Problem statement
Copy out the lines below word for word, beginning at the line that contains "Given: Open the" and stopping after the line that contains "Screen dimensions: 727x426 371,47". Leave the pictures out.

Data for the task
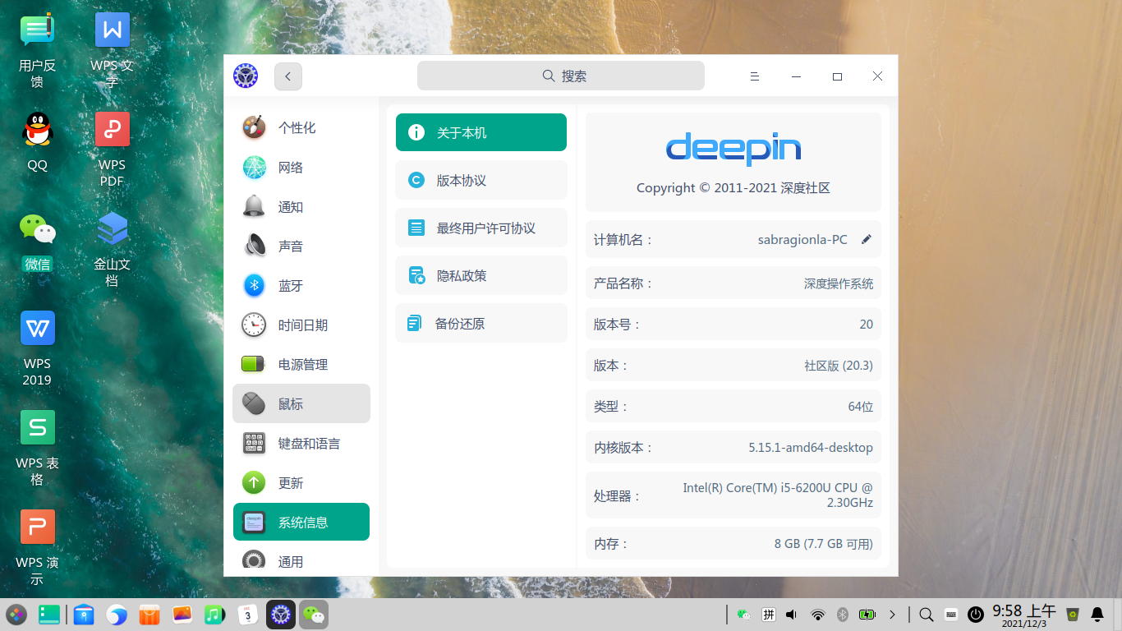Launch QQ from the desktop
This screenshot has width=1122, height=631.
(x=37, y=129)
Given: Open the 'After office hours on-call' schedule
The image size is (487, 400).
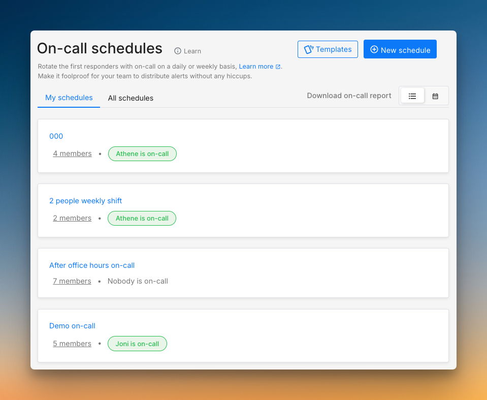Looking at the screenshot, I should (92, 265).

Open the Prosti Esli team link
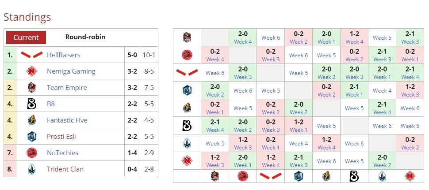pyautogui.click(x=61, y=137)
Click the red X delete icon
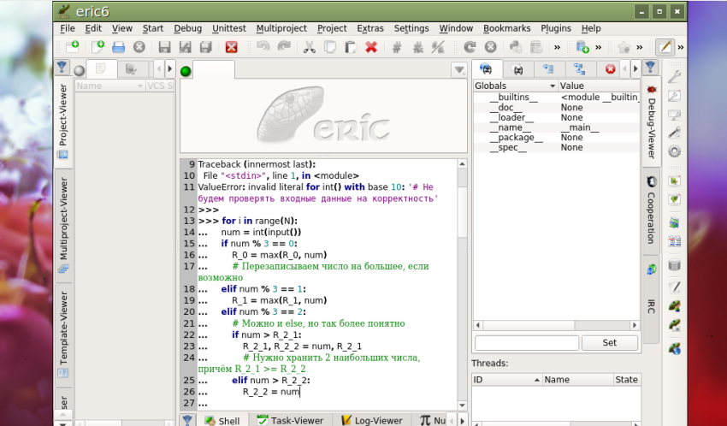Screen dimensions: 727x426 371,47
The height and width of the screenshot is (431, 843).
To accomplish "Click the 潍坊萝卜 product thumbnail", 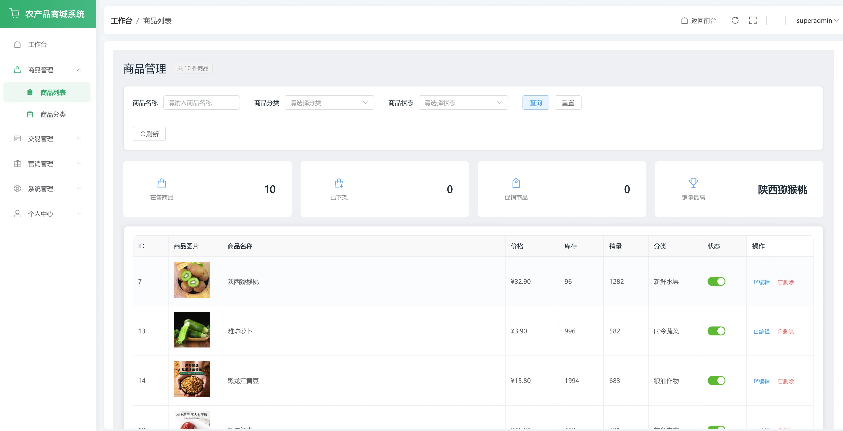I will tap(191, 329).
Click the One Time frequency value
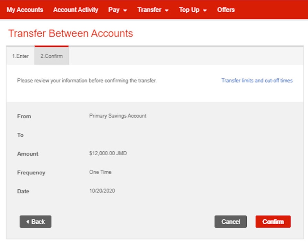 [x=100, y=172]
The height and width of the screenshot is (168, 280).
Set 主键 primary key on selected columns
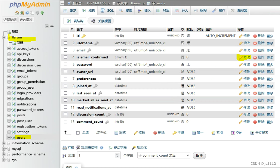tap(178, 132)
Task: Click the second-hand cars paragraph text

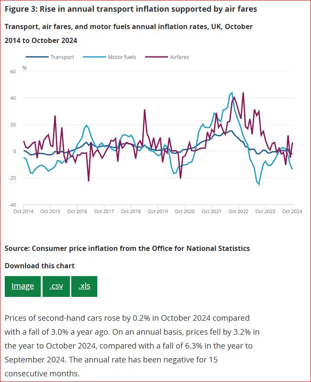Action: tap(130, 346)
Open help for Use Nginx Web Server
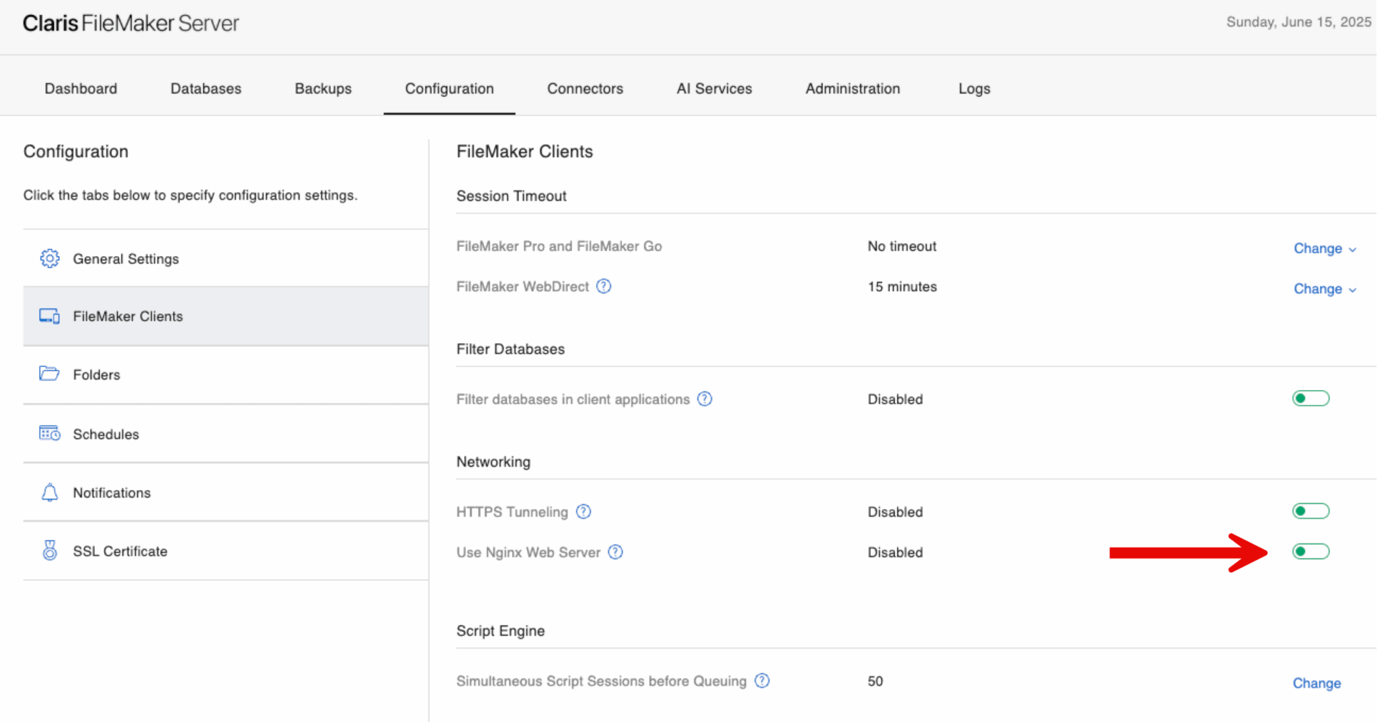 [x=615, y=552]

==

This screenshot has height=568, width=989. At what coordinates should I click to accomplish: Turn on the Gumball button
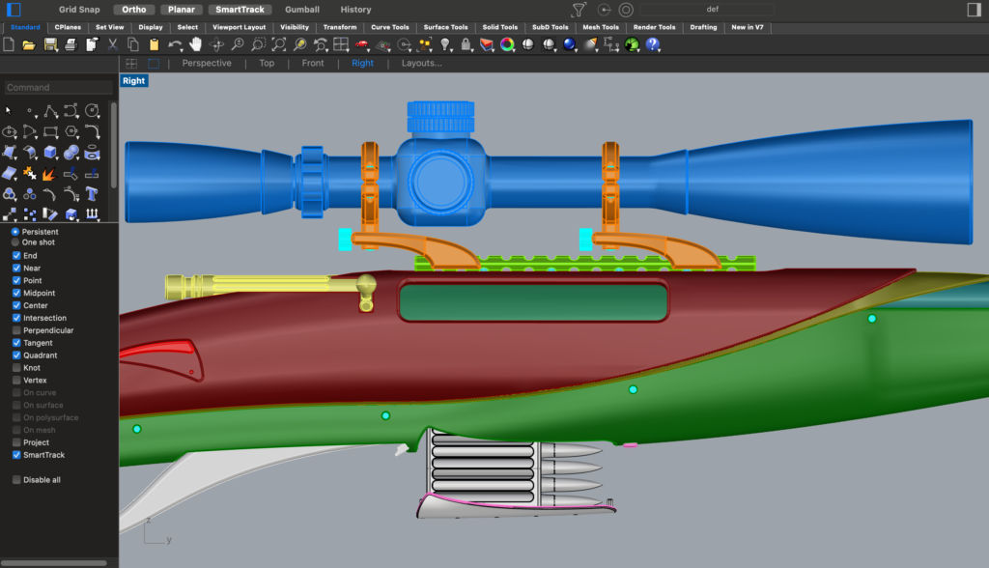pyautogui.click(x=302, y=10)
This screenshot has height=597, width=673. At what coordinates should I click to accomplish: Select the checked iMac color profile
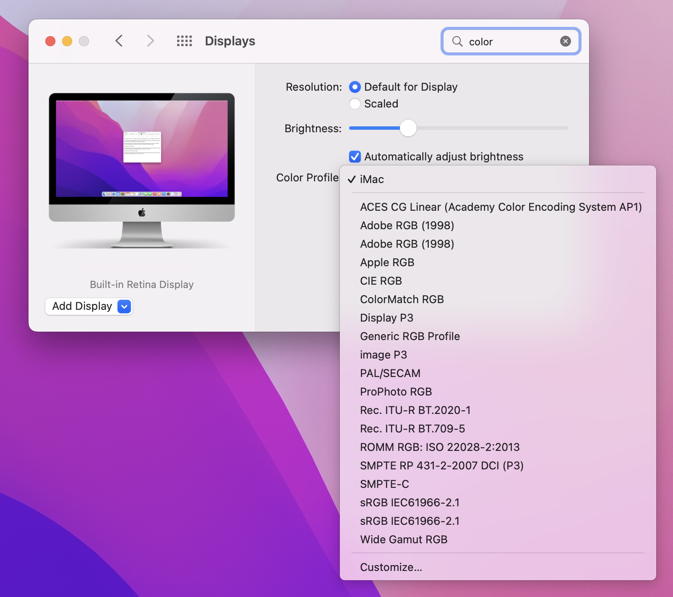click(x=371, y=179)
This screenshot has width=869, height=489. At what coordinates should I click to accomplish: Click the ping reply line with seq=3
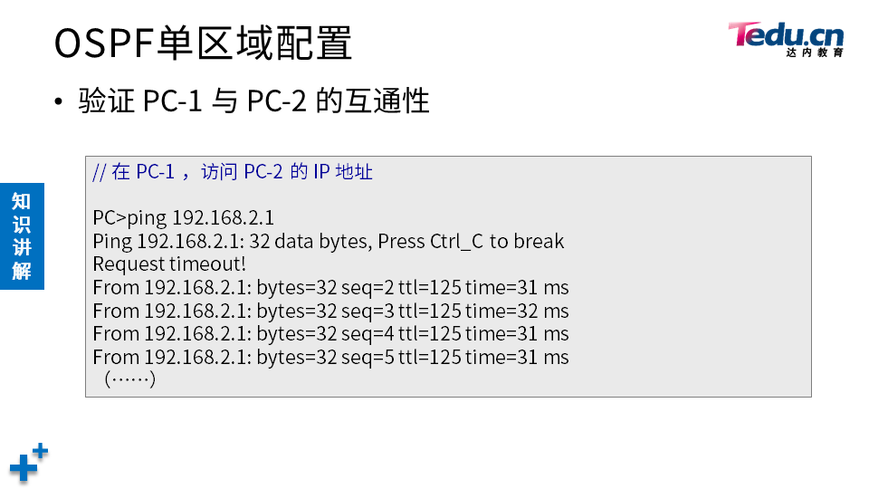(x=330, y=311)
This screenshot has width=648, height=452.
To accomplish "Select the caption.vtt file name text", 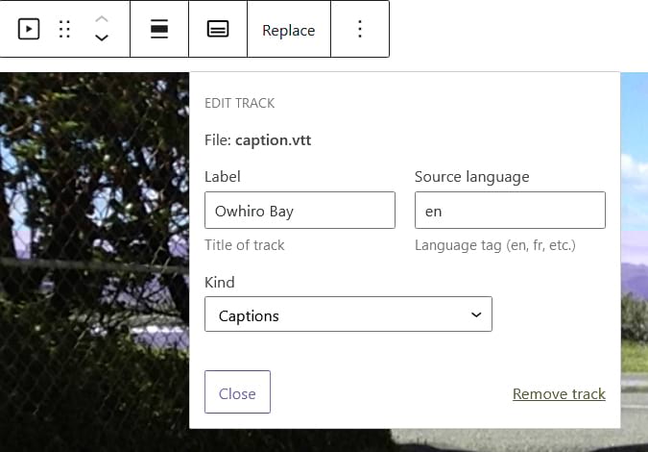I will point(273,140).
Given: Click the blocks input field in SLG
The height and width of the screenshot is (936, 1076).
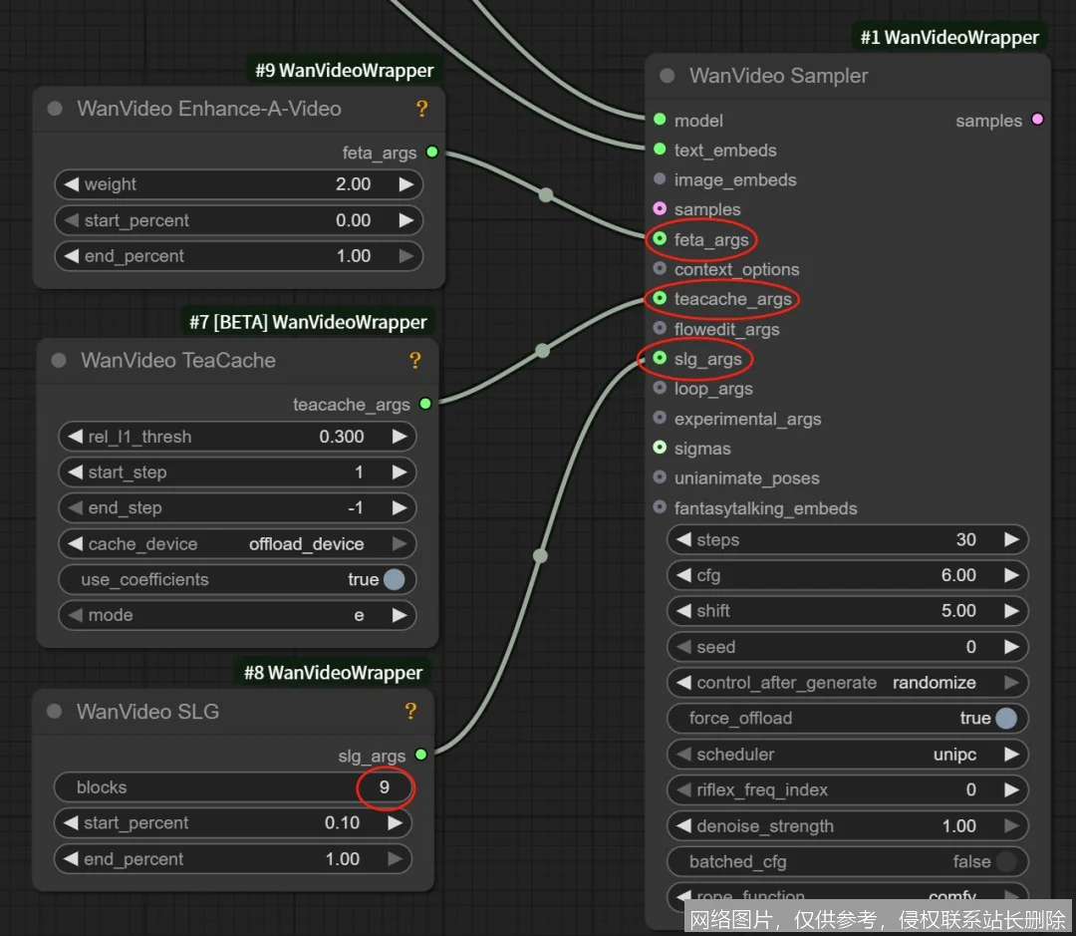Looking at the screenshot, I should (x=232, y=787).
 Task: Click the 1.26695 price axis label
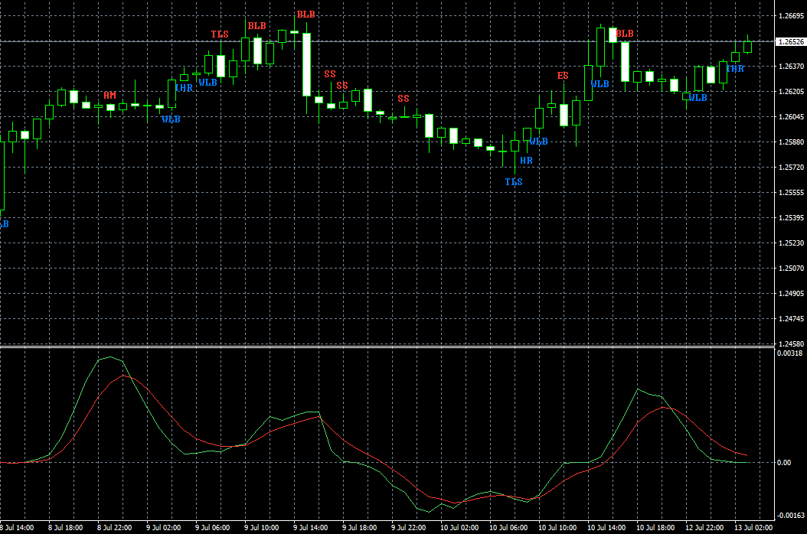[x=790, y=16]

Completed task
Given: Open the 'After office hours on-call' schedule
The image size is (487, 400).
Looking at the screenshot, I should (92, 265).

Open the Prosti Esli team link
pyautogui.click(x=61, y=137)
Click the red X delete icon
Screen dimensions: 727x426 371,47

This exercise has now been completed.